Objective To summarize the relation between tumor location and lymph node metastasis in early stage of breast cancer, which is aimed at providing a more individualized treatment for breast cancer patients. Method The literatures about breast cancer location and lymph node metastasis in recent years were extracted, through the literatures study we made a thematic review of the relation between them. Results There were two main classification methods for the location of breast tumors at present: tumor in the different quadrants and tumor to skin distance. In the quadrant classification method, the tumor in the upper inner quadrant (UIQ) had the lowest lymph node metastasis rate, while the lower inner quadrant (LIQ) tumor recurrence-free survival rate and overall survival rate were significantly lower than other quadrants. When measuring tumor to skin distance, the closer the tumor was to the skin, the more likely lymph node metastasis occurred. In combination with the distribution, histology, and anatomical differences of lymphatic and lymphatic networks, our study group proposed to classify tumors according to different anatomical levels of the breast, thus the anatomic location of the tumor was divided into four types: constricted in the gland, break the anterior gland, break the posterior gland, and break both anterior and posterior gland.

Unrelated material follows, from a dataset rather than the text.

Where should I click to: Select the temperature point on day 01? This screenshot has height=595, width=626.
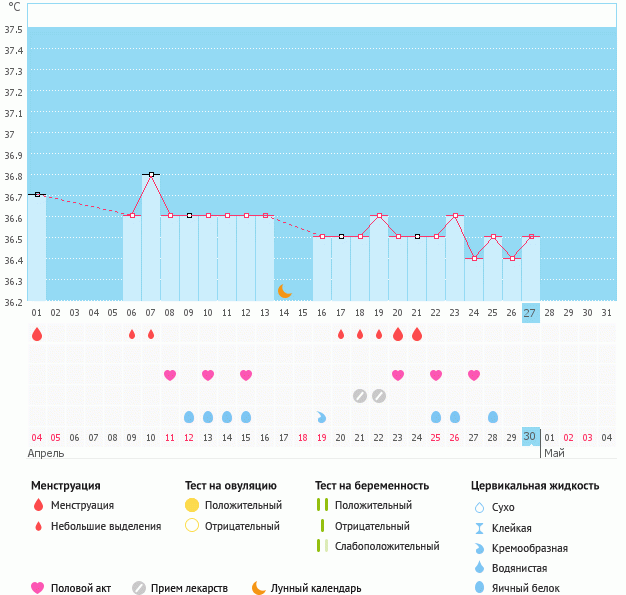point(37,194)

Conclusions Regardless of the way the location is classified, the location of breast tumors is closely related to lymphatic and lymph node metastasis. The new classification according to the distribution of tumors at different anatomical levels of the breast accords with the law of lymphatic metastasis is scientific and reasonable. Therefore, during clinical practices, we recommend to use the new method to classify tumor location, and we should consider the differences in the location of the patients’ tumor to assess the status of axillary lymph node, which may provide a more individualized treatment for breast cancer patients.